Il y a donc toujours une incompréhension des médias dits « traditionnels » (lire : hétéro blancs occidentalo-centrés) envers la nécessité urgente de s’ouvrir, de devenir réellement représentatifs des publics d’aujourd’hui selon toi ?
Oui. Et aussi une incompréhension des formats journalistiques dont on a besoin. Si j’avais proposé les sujets que j’aborde dans « Mécréantes » à des médias « traditionnels », ils me les auraient refusés. D’autant plus que je ne pense pas avoir tout à fait les codes pour m’introduire dans les rédactions les plus fermées. J’ai 22 ans, je ne viens pas d’un milieu spécialement privilégié, je n’ai pas fait d’école de journalisme. Les vieilles rédactions ne sont pas très ouvertes à ce genre de profils et de propositions.

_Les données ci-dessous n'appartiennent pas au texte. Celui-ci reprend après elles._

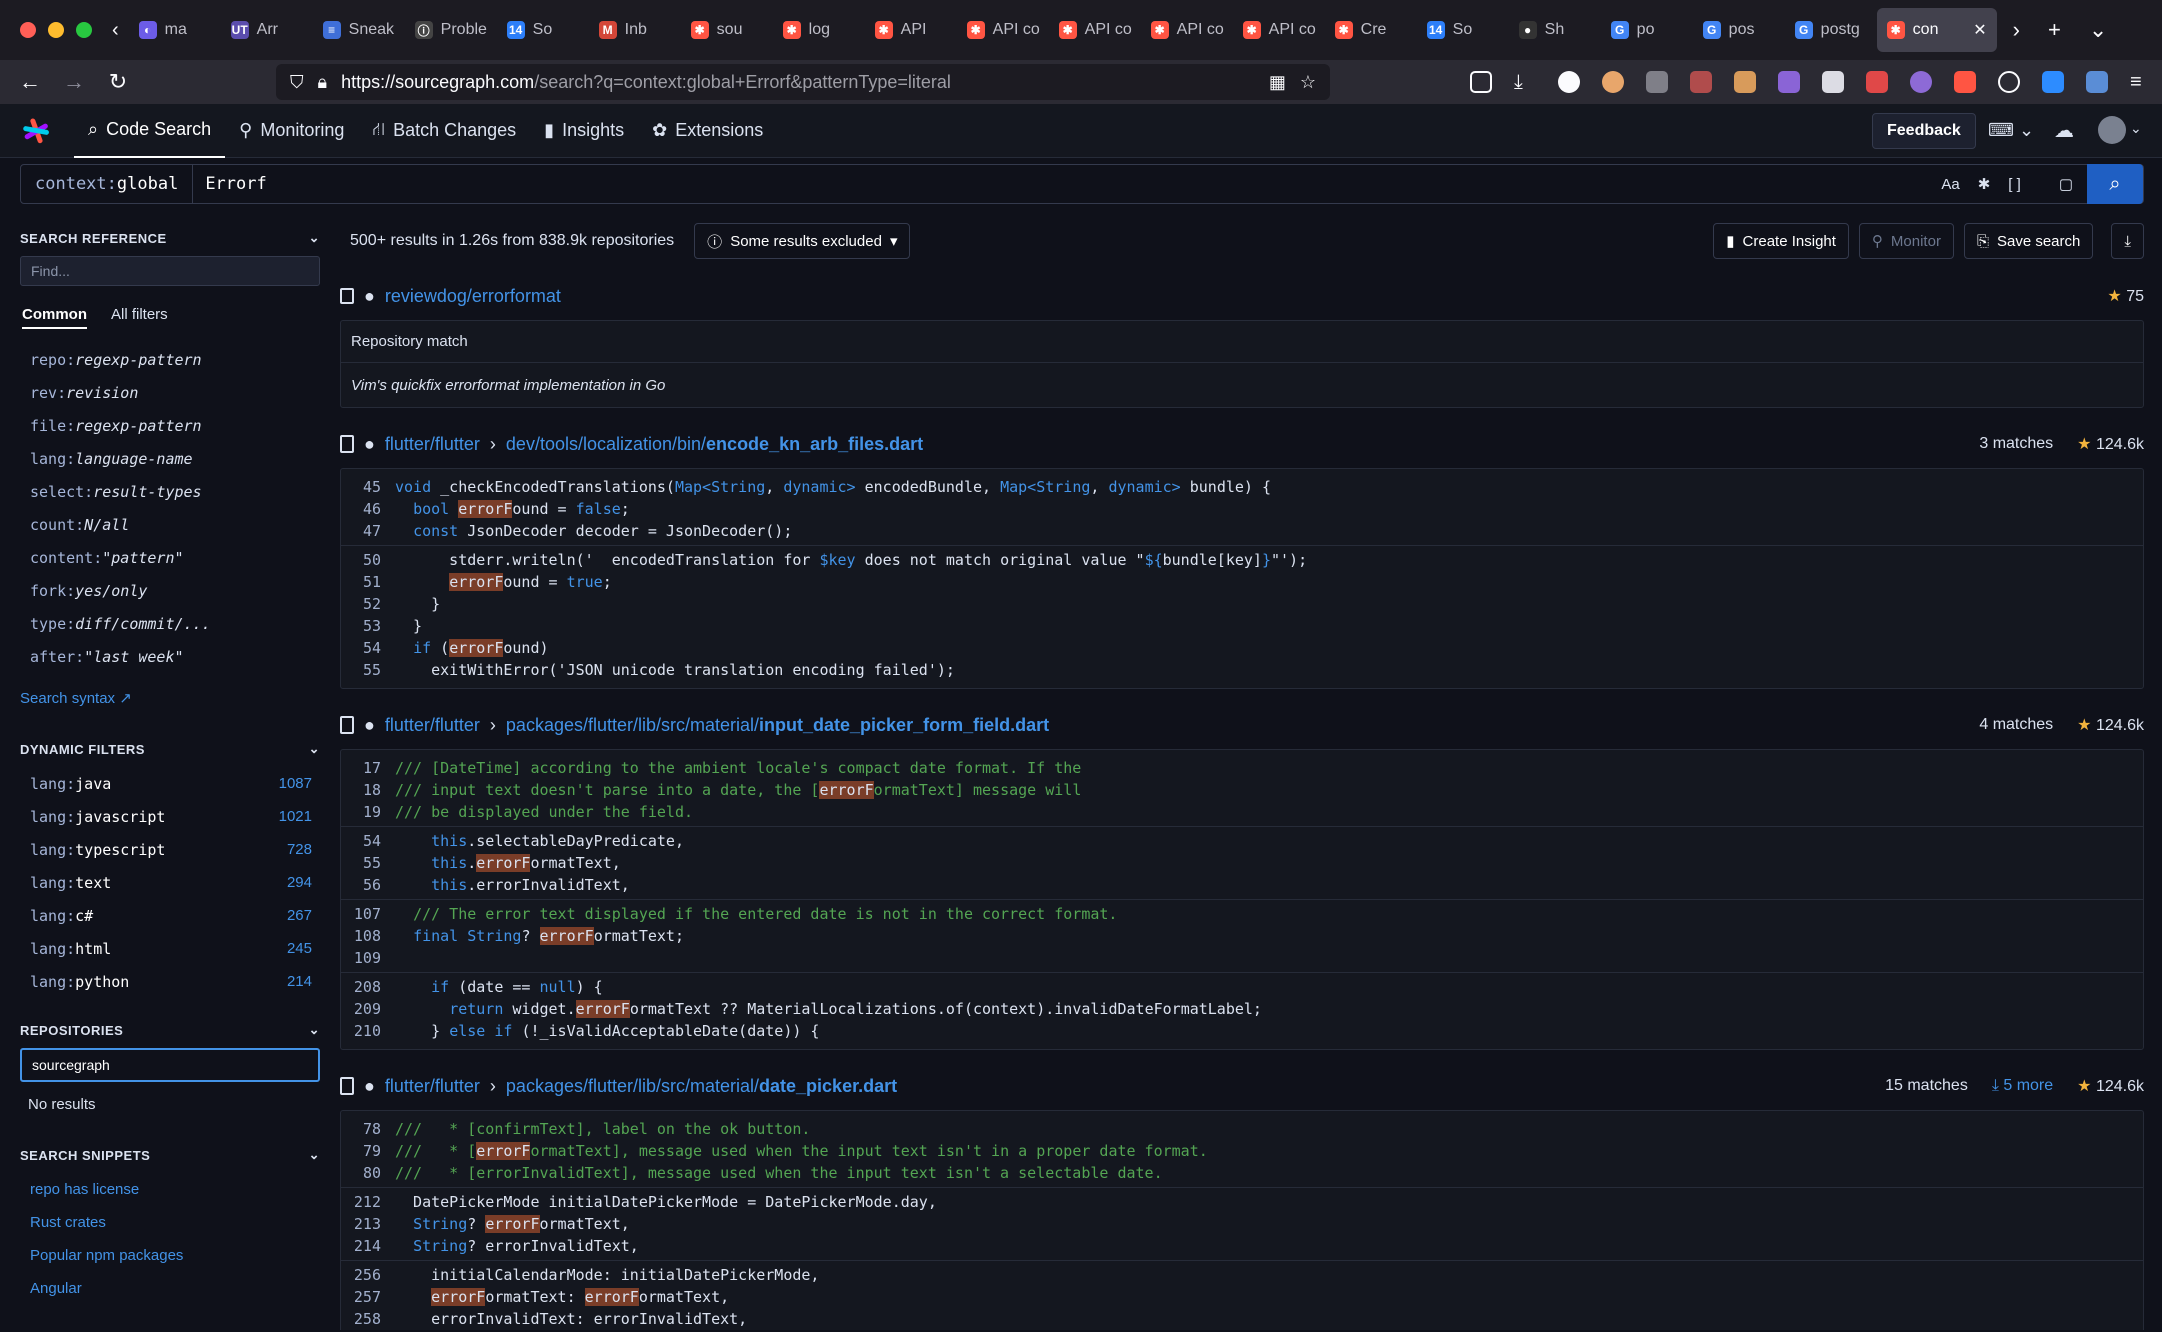 The height and width of the screenshot is (1332, 2162). What do you see at coordinates (118, 82) in the screenshot?
I see `reload-icon: ↻` at bounding box center [118, 82].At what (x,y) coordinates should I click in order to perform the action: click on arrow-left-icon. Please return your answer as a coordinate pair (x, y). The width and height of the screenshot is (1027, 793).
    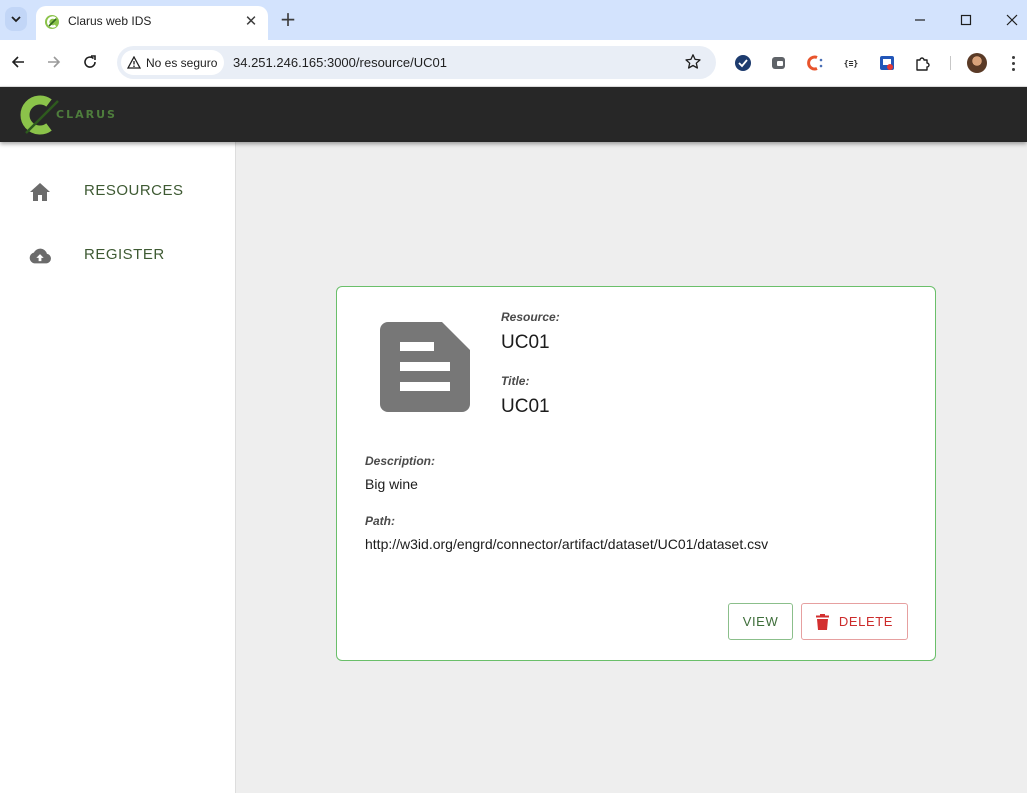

Il faut bien comprendre qu’en France aujourd’hui on ne peut toujours pas dire certaines choses : Le Génie lesbien d’Alice Coffin a été quand même suivi par une vague de haine très violente et la tribune écrite par des journalistes en sa défense n’est jamais passée. Alors qu’on laisse tranquillement passer un papier sur la liberté d’importuner ou une espèce de manifeste anti-féministe (voire misogyne) par Mazarine Pingeot !
Tu as décidé de démarrer « Mécréantes » par la thématiques des violences sexuelles. Pourquoi précisément celle-là ?

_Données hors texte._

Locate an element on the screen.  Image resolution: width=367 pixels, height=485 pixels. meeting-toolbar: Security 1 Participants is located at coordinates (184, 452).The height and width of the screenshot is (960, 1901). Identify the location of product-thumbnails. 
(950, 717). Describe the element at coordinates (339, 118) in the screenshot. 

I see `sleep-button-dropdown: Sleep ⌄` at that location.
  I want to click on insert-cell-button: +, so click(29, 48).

Parce que c’est une thématique encore largement incomprise et autour de laquelle on a peu d’instructions concrètes sur comment se comporter, comment réagir. Aussi, mine de rien, c’est un sujet qui, j’espère, met tout le monde d’accord à gauche comme à droite : personne, je pense, ne souhaite que les femmes subissent des violences et je me dis que ça peut être un bon point de départ pour s’entendre entre gens qui ont des perspectives politiques un peu différentes.
Tu m’as dit être inscrite en formation professionnelle à HEC. Pas trop dur de se confronter à un milieu aussi machiste ?

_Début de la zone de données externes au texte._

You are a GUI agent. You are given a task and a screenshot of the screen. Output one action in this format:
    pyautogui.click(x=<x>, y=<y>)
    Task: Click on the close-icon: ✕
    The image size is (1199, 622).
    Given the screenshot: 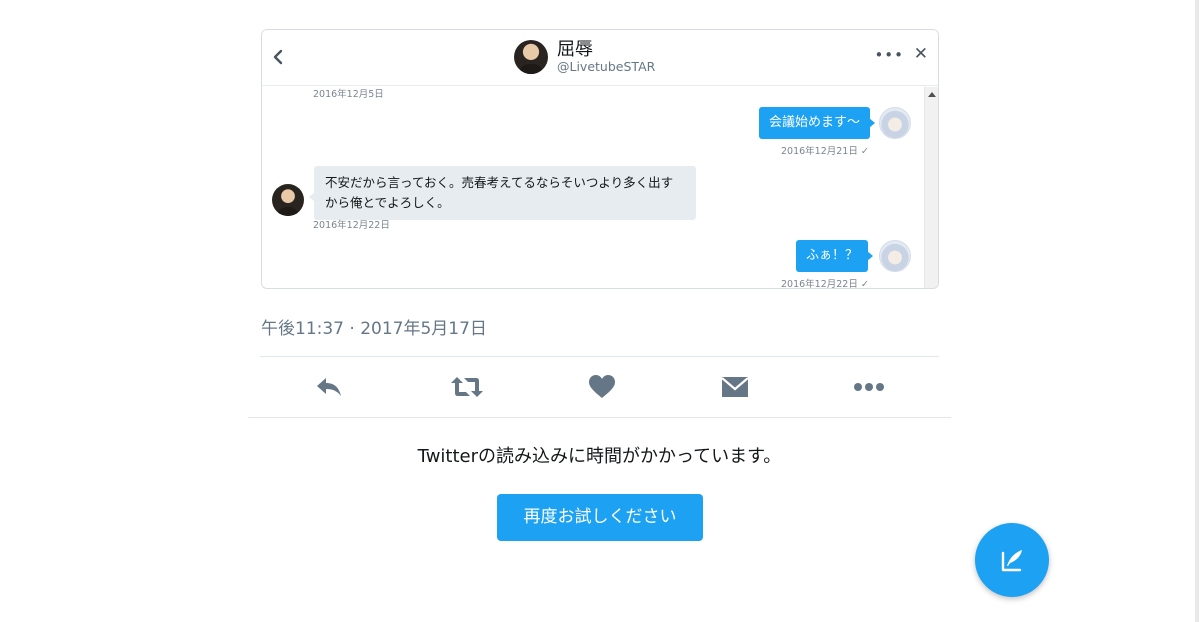 What is the action you would take?
    pyautogui.click(x=920, y=54)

Si, c’est dur. Je ne pensais pas que cela était possible mais à HEC il y a des hommes qui pensent encore pour de vrai, de manière assumée, en le disant haut et fort, que les femmes sont inférieures. Je ne pensais même pas que ce prototype de mec pouvait encore exister. Ce qui est violent dans une grande école de commerce c’est la vision qui est véhiculée du « savoir » : une approche extrêmement viriliste de la supposée « rationalité ». Je pense à la remise en question des sciences dures par Mona Chollet dans Sorcières, et c’est vraiment cela.
Au-delà, cette école m’apprend des méthodes efficaces pour mener à bien mon projet : je détourne les techniques qu’on m’apprend, par exemple pour créer une start-up, pour mon podcast, et pour servir une cause urgente et nécessaire. Ce ne sont que des moyens que l’on peut ensuite utiliser pour servir nos propres luttes.
Des podcasts à recommander qui t’ont inspirée ?
Comme beaucoup de monde, j’ai commencé par « La Poudre ». Je pense que ça a été une porte d’entrée pour pas mal de gens. Ensuite « Transfert », « Les couilles sur la table » et « Un podcast à soi ». Aujourd’hui mes préférés sont (en plus de mes premières découvertes) : « Intime et politique », « Les pieds sur terre », « Culture 2000 », « Vénus s’épilait-elle la chatte », « Outsiders », « Môme », « Kiffe ta race » et « Le bureau des mystères ».